Endianness

2019 April 9

I always get confused by endianness. Endianness concerns the machine layout of bytes in a number, but in my mental image I picture bytes written as sequences of bits and become distracted by the order of the bits, or I think about bytes in arrays which are always laid out the same way, regardless of endianness. I hope that writing out a deep exploration of bit and byte order will help me better visualize when thinking of endianness.

Bits

In English (and many languages), we write numbers in positional notation with the least significant digit on the right. For example, the current year is written "2019" instead of "9102". This extends to other bases, including binary.

Our programming languages reflect this convention with their bitwise operators: shifting bits to the right moves them down in significance, and shifting left moves them up. We can assume that (2 >> 1) == 1. In a different system where the least significant bit is on the left, right shifting would have the opposite effect, e.g. (2 >> 1) == 4.

Thus, when I think about a number as a sequence of bits, however many, I picture it as written, with the most significant bit on the left and the least significant bit on the right.

Separate from the written order of bits is bit numbering. We can choose to number digits from most to least significant (left to right in written English) or vice versa.

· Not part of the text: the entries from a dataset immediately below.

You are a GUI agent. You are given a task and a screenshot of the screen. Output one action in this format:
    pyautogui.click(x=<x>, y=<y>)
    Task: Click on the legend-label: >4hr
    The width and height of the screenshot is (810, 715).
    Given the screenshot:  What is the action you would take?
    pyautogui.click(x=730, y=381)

Our computers do not address bits, so it hardly matters what we choose. We can choose whatever is most comfortable. In every conversation that I can remember, I've numbered bits from least to most significant (right to left). It has the advantage that the same-valued bits in different representation widths (e.g. 32-bit vs 64-bit) have the same numbered positions. This scheme is called "LSB 0". The opposite scheme is called "MSB 0".

Bytes

Now, let's think of the binary representation of numbers when broken into 8-bit bytes. How do we number these bytes? Just like with bits, we have two choices: most to least significant (left to right in written English), or vice versa. The scheme where we number them starting from the most significant byte, i.e. from the "big" end, is called big-endian. The opposite scheme is little-endian.

Why does this matter? The numbering of bits had no effect on our software, letting us choose whatever we liked, but the numbering of bytes determines their order in memory, i.e. their addresses. A sequence of bytes is the universal language; it is how we read and write data. Endianness determines how we interpret a sequence of bytes as one number.

The only time we need to worry about endianness is when converting between different serialization formats. There are two prime examples:

  1. Instruction set architectures. We can think of each instruction as a serialization of the code for that instruction and its arguments, which may include numbers. Most desktops and laptops are using processors with x86 or x86-64 architectures, both of which are little-endian. A CPU will write numbers to memory according to its endianness.

  2. Wire protocols. The most common network protocols (e.g. TCP and UDP) are big-endian. When preparing a message for these protocols, we must take care to convert between the endianness of the CPU and the endianness of the protocol (but only for the numbers interpreted by the protocol, e.g. the port number in a TCP header).